Onur Altıntaşlı — Data Management Leader

Every pipeline I have seen in a Turkish pension operation starts with the same wrong assumption: that a participant is uniquely identified by their TC kimlik numarası, and that a LEFT JOIN on that column resolves the question of "who is this person." It does not. In BES, participant identity is the single hardest matching problem in Turkish financial data — harder than customer deduplication in retail banking, harder than policyholder resolution in general insurance, and materially harder than the mükellef matching done by the tax authority.

The reason is not technical. It is historical. The BES system was built on top of employer payroll files, transferred contracts from şirket-to-şirket, legacy sigorta portfolios converted in 2013, and a regulatory environment where EGM (now Emeklilik Gözetim Merkezi) reconciles daily against records that were never designed to be reconciled.

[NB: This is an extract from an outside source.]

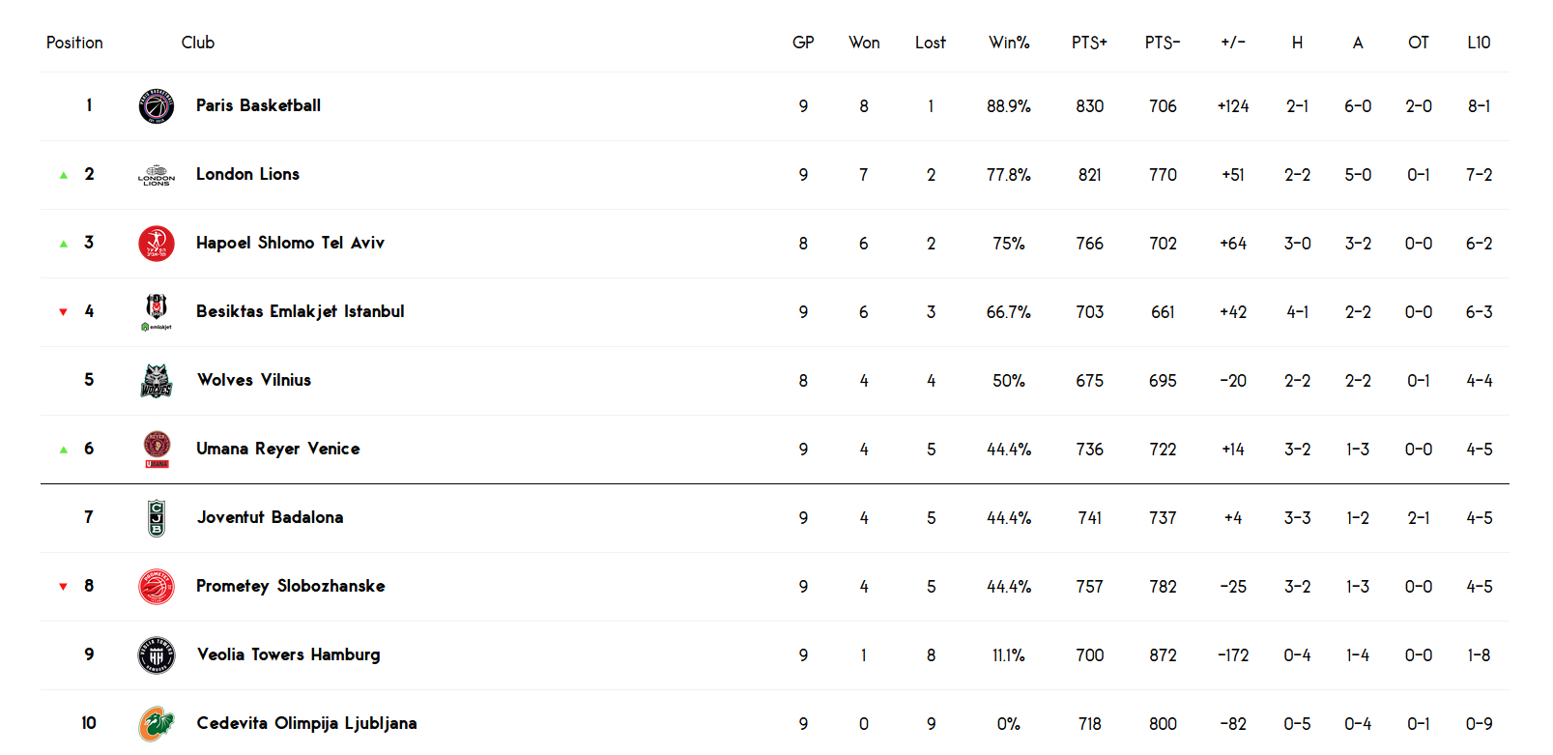The width and height of the screenshot is (1553, 755).
Task: Open the Hapoel Shlomo Tel Aviv red logo
Action: point(157,244)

Why TC Kimlik Is Not the Clean Key You Think It Is

On paper, TC kimlik numarası is an 11-digit unique national identifier with a checksum. In practice, in a pension book of business built up over 20+ years, you will find:

Foreign participants who joined before yabancı kimlik numarası (starting with 99) was standardized, entered with passport numbers padded to 11 digits, or with placeholder values like 11111111111.
Minors enrolled in OKS (Otomatik Katılım Sistemi) whose TC was entered incorrectly by the employer's payroll system — one transposed digit and the checksum still passes for a different real person.
Deceased participants whose TC was reissued to a family member's file during a beneficiary claim, creating two participants with the same key.
Corporate transfers where the incoming şirket's file had TC values that failed Nüfus validation and were "cleaned" by an ETL job that dropped the row or, worse, defaulted the value.
Name-only participants from pre-2001 individual pension contracts migrated into BES, where TC was retroactively populated from a name match against Nüfus records — a match that was already probabilistic when it was done.

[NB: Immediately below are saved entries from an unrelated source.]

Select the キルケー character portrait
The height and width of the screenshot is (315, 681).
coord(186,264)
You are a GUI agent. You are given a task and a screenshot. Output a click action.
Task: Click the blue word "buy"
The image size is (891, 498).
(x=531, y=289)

If your identity model assumes TC is the primary key, every one of these cases becomes a silent data quality bomb that surfaces during a MASAK inquiry or a beneficiary payout.

The Employer Submission Problem

OKS made this worse, not better. Employers submit monthly contribution files with participant identifiers, and the mismatch rate against the master participant record is not zero. Common patterns:

Employer HR system stores the participant's maiden name; the pension company has the married name after a Nüfus update.
Employer submits with an old TC that was reassigned after a citizenship correction (rare but happens with naturalized participants).
Employer's file has the participant's IBAN or SGK number in the TC column due to a mapping error in their payroll export.
Two employees at the same firm swapped in the file — same employer, same contribution amount, wrong participants.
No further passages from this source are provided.